* EXERCISE OBJECTIVE:
Whenever a line in the material below contains "Toggle", copy that line.

* SOURCE RECORDS:
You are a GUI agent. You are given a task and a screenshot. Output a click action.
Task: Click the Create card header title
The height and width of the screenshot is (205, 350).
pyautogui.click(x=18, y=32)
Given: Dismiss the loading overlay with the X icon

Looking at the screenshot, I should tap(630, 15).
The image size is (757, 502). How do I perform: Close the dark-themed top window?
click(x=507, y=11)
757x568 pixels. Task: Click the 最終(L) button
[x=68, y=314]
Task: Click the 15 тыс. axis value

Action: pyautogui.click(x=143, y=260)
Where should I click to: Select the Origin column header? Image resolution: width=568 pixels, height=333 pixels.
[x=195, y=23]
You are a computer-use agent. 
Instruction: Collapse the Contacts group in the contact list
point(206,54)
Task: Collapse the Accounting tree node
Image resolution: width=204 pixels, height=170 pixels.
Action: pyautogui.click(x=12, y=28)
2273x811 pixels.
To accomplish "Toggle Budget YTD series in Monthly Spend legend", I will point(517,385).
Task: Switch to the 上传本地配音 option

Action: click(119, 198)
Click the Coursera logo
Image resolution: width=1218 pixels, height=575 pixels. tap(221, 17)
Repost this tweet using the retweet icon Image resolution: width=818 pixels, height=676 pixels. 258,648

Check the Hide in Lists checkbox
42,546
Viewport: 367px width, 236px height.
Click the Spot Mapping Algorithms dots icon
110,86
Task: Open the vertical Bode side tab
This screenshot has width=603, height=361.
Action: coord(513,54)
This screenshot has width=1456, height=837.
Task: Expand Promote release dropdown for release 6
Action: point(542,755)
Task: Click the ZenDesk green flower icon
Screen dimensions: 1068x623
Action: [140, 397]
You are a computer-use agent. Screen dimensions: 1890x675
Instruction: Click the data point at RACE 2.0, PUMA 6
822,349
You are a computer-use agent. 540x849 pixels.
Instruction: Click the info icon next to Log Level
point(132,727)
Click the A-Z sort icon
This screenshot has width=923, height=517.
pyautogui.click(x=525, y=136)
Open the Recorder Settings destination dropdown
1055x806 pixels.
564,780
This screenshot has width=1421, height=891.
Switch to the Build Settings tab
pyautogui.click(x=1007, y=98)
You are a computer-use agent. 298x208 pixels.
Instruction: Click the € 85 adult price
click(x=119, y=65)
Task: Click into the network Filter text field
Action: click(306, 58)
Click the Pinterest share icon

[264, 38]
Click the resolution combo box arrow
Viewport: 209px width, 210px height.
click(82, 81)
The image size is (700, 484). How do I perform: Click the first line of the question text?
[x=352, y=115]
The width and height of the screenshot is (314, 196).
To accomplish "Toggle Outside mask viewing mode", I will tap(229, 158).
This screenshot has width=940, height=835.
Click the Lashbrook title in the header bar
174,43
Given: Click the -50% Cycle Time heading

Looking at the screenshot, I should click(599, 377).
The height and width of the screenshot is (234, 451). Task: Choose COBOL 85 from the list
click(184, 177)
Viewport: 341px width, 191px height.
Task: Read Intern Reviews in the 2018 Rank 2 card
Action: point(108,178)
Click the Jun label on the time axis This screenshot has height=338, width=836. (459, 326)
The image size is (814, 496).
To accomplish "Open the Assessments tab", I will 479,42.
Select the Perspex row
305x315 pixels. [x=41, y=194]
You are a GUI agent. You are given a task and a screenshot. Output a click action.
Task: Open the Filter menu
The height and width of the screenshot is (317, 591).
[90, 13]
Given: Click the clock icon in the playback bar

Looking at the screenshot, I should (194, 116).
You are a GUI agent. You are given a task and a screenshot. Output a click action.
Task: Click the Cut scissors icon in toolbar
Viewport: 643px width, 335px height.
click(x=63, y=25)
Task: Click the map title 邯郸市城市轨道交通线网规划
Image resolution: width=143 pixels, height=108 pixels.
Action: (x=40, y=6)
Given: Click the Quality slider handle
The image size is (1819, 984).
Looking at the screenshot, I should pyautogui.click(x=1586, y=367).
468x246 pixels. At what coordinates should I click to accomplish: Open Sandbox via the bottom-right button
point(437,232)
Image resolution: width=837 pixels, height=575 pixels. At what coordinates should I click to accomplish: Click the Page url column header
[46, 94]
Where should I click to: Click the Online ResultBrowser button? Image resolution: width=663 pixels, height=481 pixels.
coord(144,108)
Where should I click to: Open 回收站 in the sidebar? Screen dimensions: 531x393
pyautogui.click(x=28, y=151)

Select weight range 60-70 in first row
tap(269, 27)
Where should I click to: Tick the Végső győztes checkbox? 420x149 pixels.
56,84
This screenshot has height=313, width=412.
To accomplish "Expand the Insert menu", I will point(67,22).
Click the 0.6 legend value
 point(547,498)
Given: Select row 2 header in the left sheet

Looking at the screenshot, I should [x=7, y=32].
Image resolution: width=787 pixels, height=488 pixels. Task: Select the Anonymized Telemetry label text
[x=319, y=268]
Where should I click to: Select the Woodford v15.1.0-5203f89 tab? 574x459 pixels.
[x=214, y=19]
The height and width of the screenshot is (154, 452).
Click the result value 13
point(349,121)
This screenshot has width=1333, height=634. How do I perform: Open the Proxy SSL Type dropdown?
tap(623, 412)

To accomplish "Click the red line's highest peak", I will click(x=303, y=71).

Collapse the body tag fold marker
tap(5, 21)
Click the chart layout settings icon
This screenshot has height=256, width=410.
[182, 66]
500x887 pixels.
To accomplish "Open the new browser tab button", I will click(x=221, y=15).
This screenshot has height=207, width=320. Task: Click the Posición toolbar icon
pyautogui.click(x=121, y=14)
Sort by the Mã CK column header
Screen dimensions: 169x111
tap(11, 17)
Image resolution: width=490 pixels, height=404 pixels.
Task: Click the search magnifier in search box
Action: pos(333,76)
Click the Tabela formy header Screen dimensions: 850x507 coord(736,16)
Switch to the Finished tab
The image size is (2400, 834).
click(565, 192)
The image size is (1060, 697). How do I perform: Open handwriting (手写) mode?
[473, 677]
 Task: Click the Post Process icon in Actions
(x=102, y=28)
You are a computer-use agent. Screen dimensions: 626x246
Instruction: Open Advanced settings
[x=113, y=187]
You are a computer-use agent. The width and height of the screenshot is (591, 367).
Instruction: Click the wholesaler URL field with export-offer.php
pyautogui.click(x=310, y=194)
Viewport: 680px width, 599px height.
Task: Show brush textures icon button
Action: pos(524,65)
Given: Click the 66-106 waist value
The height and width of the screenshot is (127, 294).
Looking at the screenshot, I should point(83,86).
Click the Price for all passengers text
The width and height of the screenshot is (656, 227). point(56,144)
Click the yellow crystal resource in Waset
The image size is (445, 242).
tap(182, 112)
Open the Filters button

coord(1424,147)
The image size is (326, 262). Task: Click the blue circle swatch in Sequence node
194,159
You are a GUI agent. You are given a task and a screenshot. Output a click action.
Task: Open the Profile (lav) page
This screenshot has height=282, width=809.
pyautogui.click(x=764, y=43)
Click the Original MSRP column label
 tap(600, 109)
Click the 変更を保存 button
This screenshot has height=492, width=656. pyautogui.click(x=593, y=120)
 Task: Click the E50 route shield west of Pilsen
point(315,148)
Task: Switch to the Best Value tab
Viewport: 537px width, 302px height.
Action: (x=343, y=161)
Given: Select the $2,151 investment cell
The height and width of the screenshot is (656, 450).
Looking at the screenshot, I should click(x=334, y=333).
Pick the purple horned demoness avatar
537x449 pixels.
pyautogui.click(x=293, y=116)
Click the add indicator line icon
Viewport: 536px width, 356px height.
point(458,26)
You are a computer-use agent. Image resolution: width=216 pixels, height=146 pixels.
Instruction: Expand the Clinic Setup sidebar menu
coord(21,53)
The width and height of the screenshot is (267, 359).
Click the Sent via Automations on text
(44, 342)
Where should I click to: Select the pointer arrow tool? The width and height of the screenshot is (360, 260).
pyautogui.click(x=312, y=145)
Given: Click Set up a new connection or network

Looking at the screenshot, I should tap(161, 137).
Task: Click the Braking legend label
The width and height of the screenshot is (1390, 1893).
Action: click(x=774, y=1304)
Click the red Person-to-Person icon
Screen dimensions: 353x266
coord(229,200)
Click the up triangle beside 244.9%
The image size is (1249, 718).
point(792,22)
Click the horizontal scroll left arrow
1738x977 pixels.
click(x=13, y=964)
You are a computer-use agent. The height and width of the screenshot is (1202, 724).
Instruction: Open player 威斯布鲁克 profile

* REPLY TO THE TASK:
To accomplish "Toggle Budget YTD series in Monthly Spend legend", I will point(517,385).
To accomplish "Toggle Outside mask viewing mode", I will tap(229, 158).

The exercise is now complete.